I totally decided that this classic Instant Pot dish was in sore need of a makeover. We needed a tasty dinner and meal prep for the week, so I though Instant Pot Crack Chicken would fit the ticket for everyone in the house. It's perfect for a quick low-carb lunch, or you can carb it up by serving it over rice or tossed in pasta. This dish was even better the next day for a leftover weeknight supper. Creamy, cheesy, loaded with bacon, tons of spices, and topped with bacon. It's, oh so good!
Place the chicken breasts in the Instant Pot with the chicken broth, cubed cream cheese, and all the seasonings in the 'Cooking the Chicken' instruction group above.
Seal the Instant Pot according to the manufacturers directions. Cook on high pressure for 15 minutes, and follow with a 10 minute natural pressure release.
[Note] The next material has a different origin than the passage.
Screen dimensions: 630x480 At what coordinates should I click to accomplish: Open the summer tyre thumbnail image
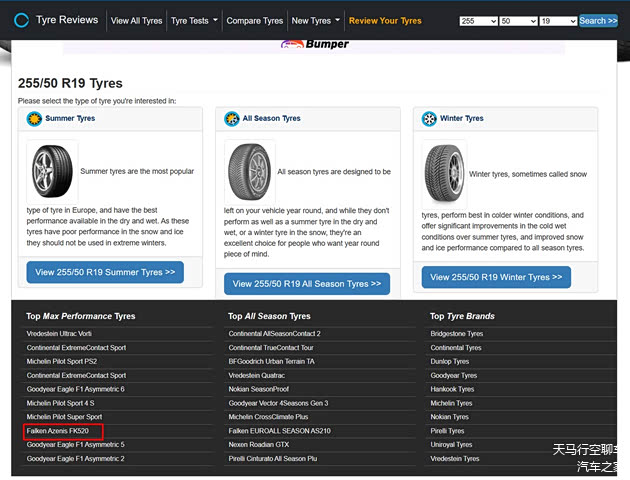click(x=52, y=171)
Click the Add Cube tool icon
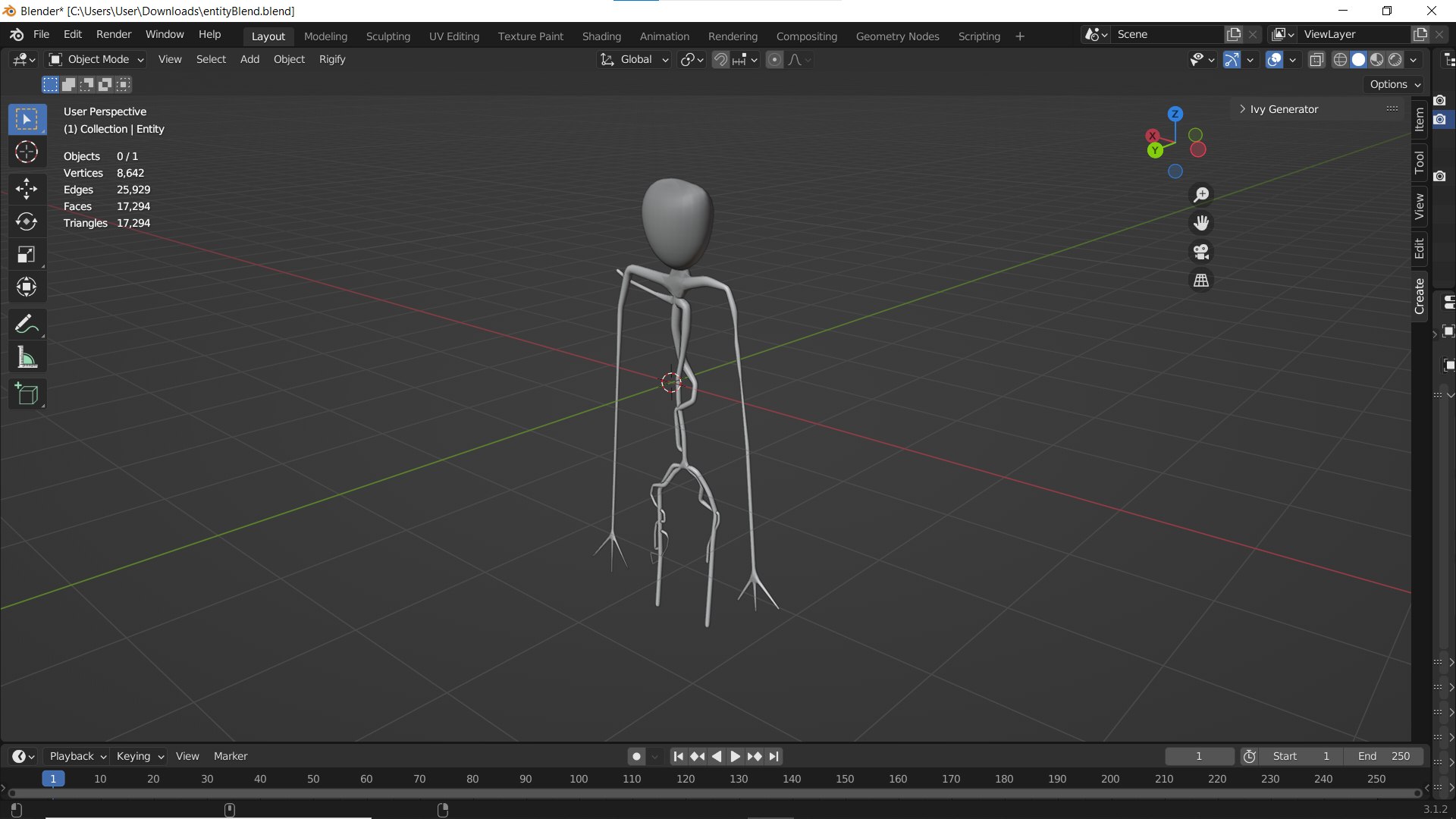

Pan fry bacon or cook bacon in oven at 425-degrees for 20 minutes until done. Crumble, and set aside. Slice green onions if desired.
Remove chicken to plate once cooked, and shred. Add back to Instant Pot.
Add the mayo, shredded cheese, sour cream, lemon juice, Worcestershire sauce, and hot sauce. Stir well to combine, and cook until cheese is melted.
If desired, thicken with additional cheese or a cornstarch slurry by combining conrnstarch and water then adding to the crack chicken mixture.
Notes
*Note the nutrition values do not include the cornstarch slurry, if it is included then it results in 5 grams of carbohydrates instead of 3 grams.